3. The Armchair Economist - S. Landsburg. This applies the same principle - the people react to incentives in ways that often surprise us - that Freakonomics did but did so a decade before. It has some awesome stories in it that I often use in my classes. I enjoy it more than Freakonomics and include it because I assume some of you may have already read Dubner and Levitt's book. Landsburg is a libertarian neo-classical economist at U. Rochester.

4. The Affluent Society - J.K. Galbraith. An early (1958) warning about the quandary we are currently in. Galbraith saw income inequality and a lack of government re-investment as a sickness of Western Capitalism that needed to be fought if our civilization was to thrive. His work, immensely popular at the time, set the tone for public policy until Reagen. Galbraith was a Keynesian and Institutional economist at Harvard.

5. Kicking Away the Ladder - H-J. Chang. This book is an historical study of how Western Capitalist countries developed: Chang argues that the Western world grew by subverting copyrights, protecting infant industries, imposing tariffs, and manipulating exchange rates - all things neo-liberalism now demands that developing countries abandon. Chang is an Institutional economics at Cambridge.

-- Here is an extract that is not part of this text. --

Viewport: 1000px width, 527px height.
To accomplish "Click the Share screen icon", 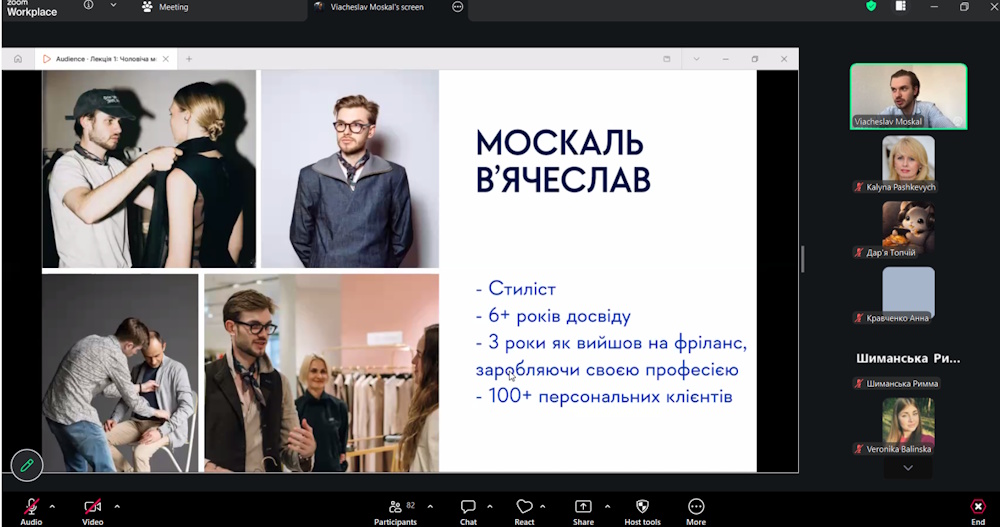I will [x=583, y=507].
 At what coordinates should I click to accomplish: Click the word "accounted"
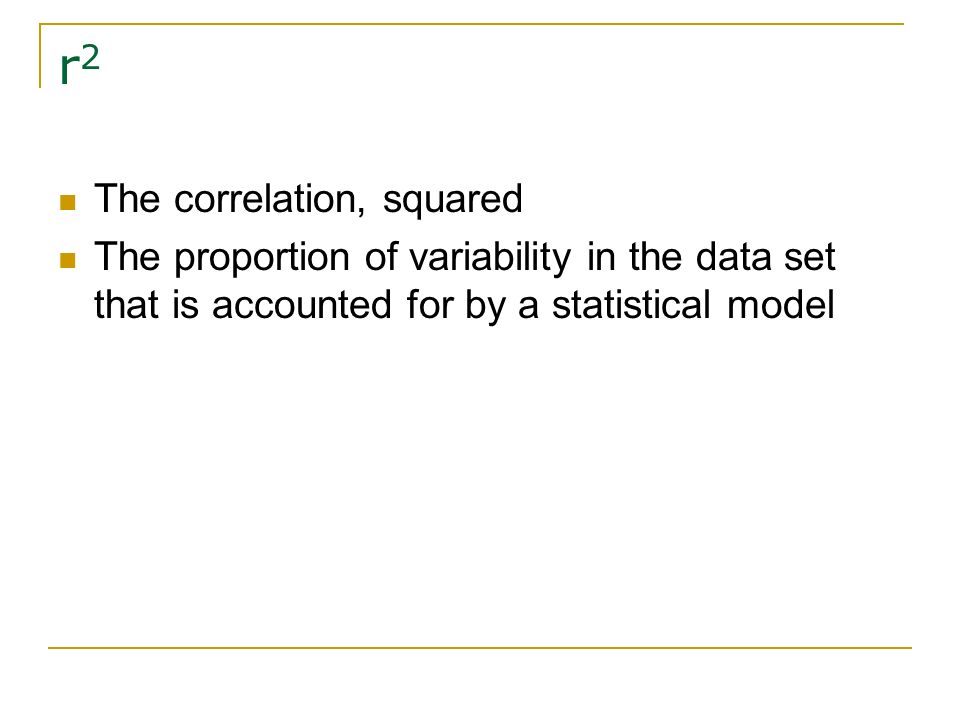point(302,305)
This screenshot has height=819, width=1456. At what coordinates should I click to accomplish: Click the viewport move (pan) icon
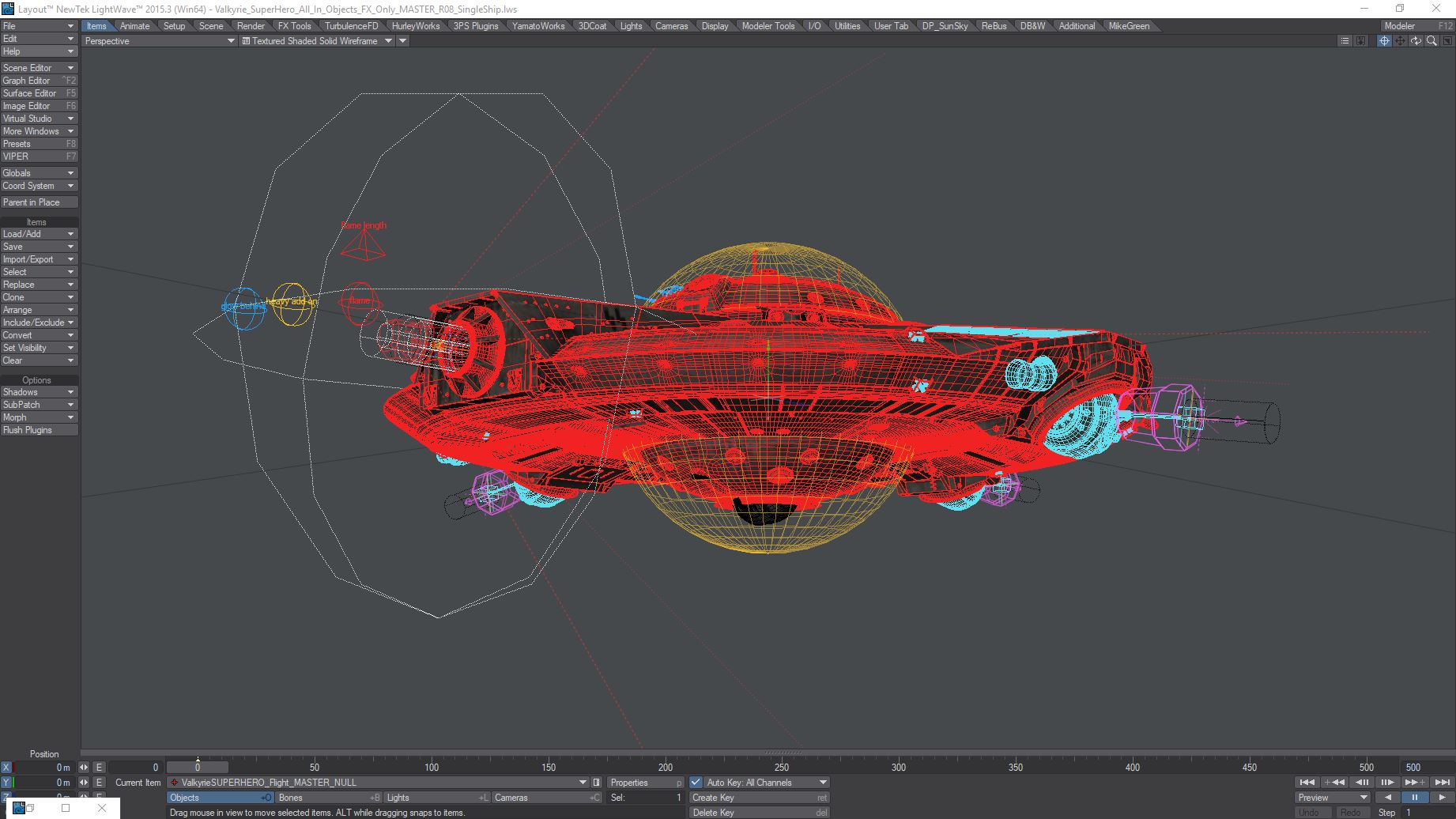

6. The Great Transformation - K. Polanyi. Polanyi is the anti-Hayek. His book, written the same year as Hayek's The Road to Serfdom (1944), takes the opposite approach. Hayek, an Austrian economist, argued that liberalism, freedom, and individualism were the only things that kept socialism, and by extension totalitarianism, at bay. Polanyi's book is a historical study, as detailed at Marx's Capital, Vol. 1, of the growth of capitalism and societies perpetual refusal to allow for unfettered capitalism. Polanyi's argument is that the thorough application of capitalism to a country would destroy it. The only thing standing in the way are social movements which continually rise up legislatively or violently to hinder the progress of capitalism. Social protectionism in its opposition to capitalism market society was the only thing keeping the Western world from a totalitarian imposition of laissez-faire economics. Polanyi was a substantivist economist (a form of heterodox economics) at Columbia.

They lean more left than it sounds like you are, but it's always good to step outside the echo chamber and talk to people we don't already (assume we) agree with, no questions asked. I've been told there are non-Austrians who also saw the recent crisis before it came.